Items:
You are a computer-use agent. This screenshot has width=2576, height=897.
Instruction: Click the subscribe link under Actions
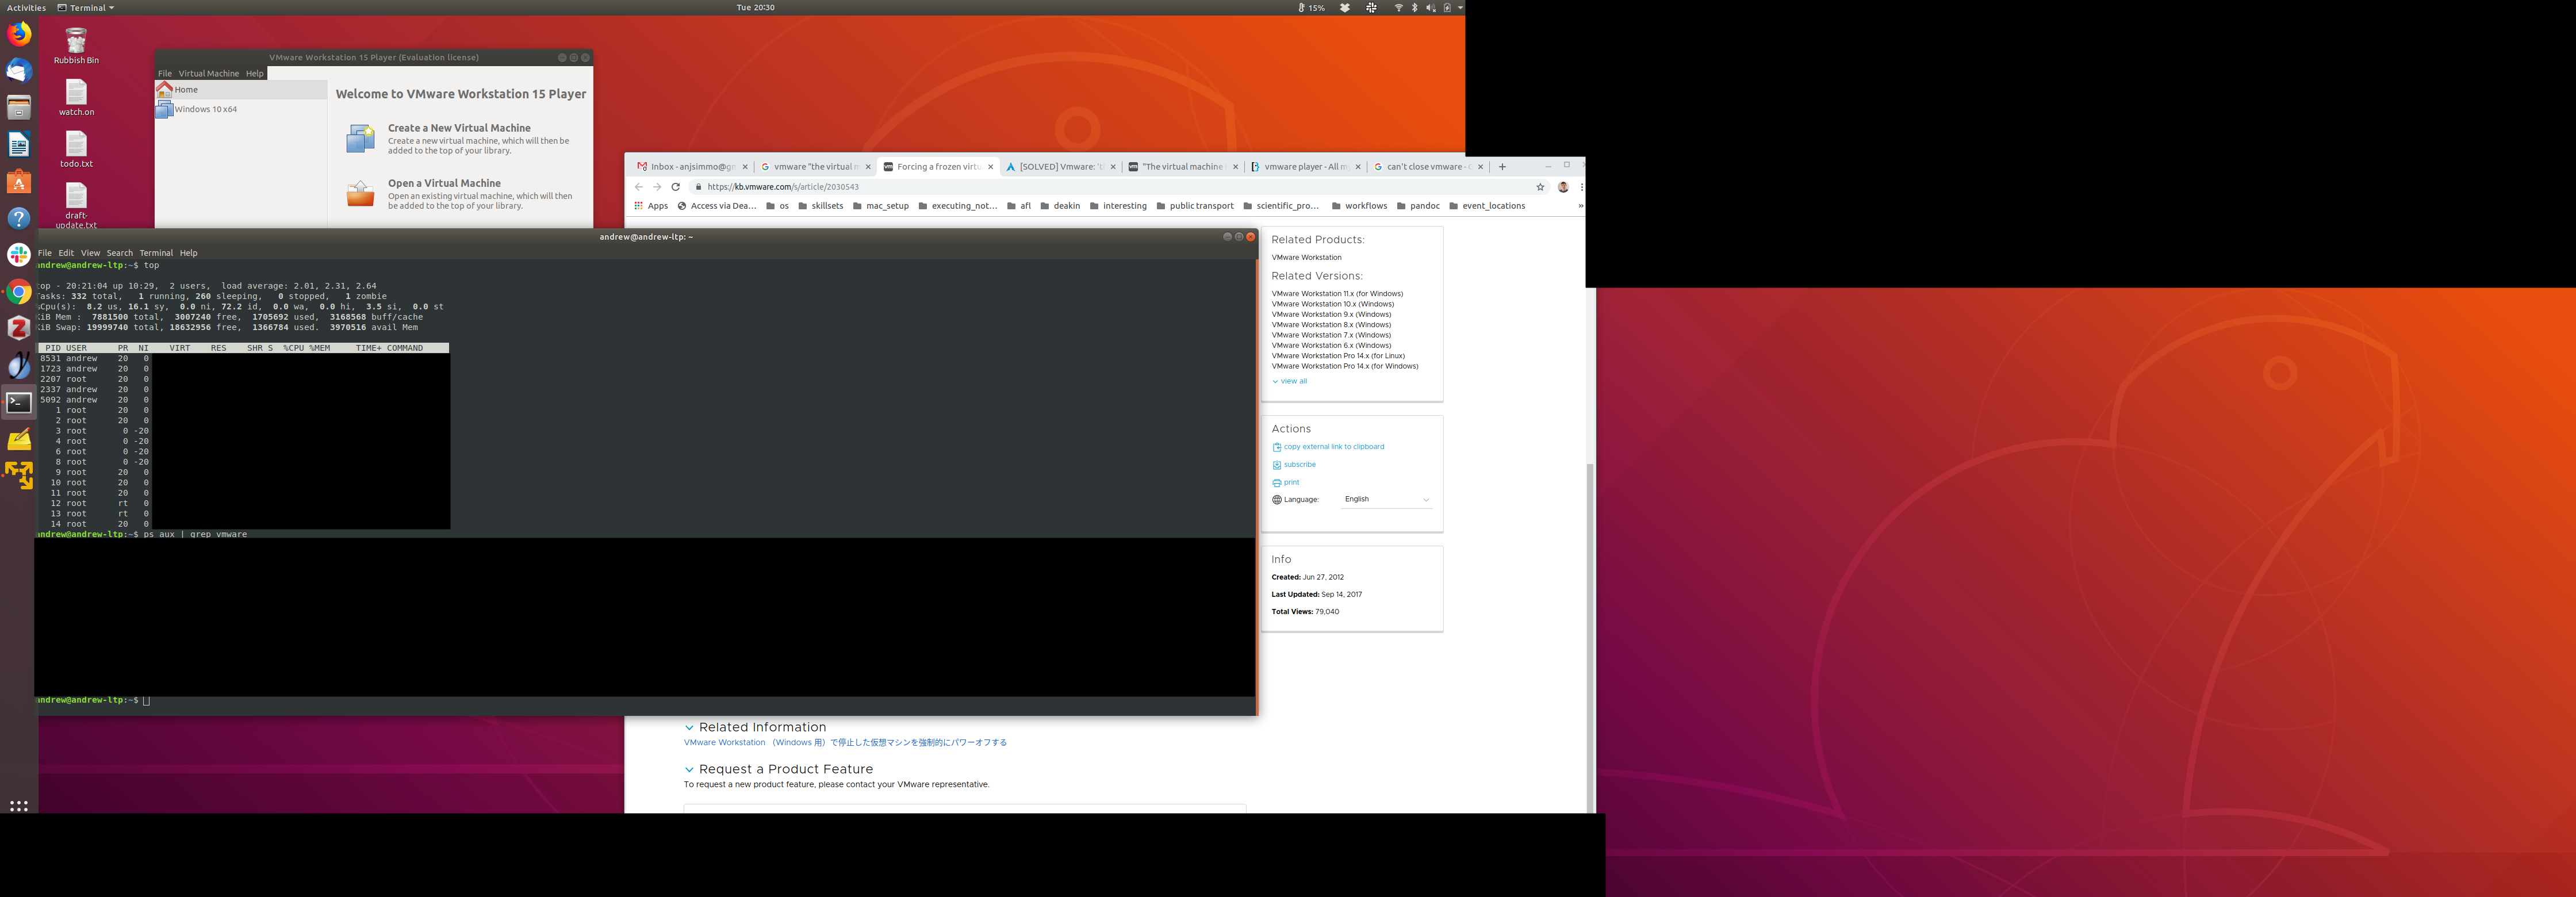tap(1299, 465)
==
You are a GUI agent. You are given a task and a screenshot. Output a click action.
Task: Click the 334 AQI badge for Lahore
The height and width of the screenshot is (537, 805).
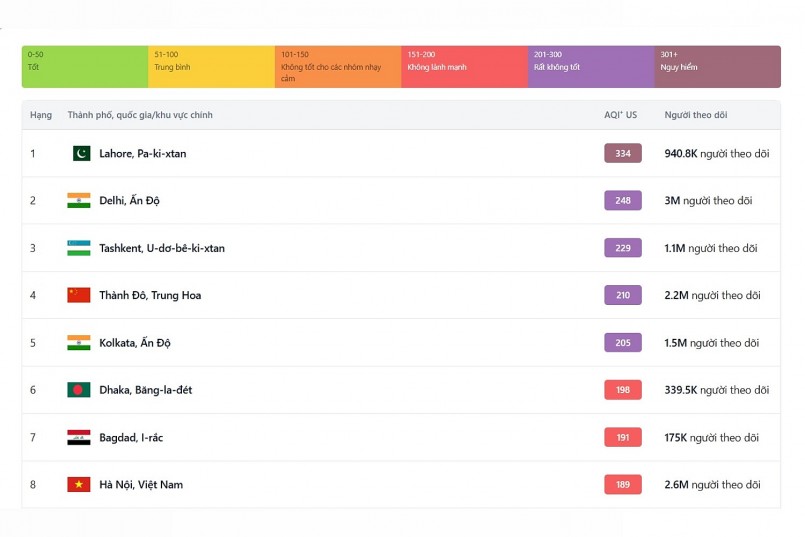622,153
...
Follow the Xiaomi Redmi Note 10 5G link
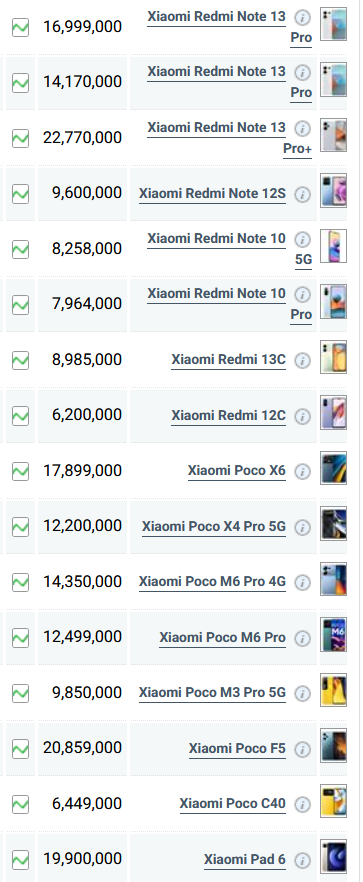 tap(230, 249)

Task requirements: Reproduce the lines above, starting at the line that contains "You are a computer-use" and ending at the line that contains "tap(1299, 465)", including both of those lines. Leave the pictures out of your answer.

Solution for this exercise:
You are a computer-use agent. This screenshot has width=2576, height=897.
Instruction: Click the subscribe link under Actions
tap(1299, 465)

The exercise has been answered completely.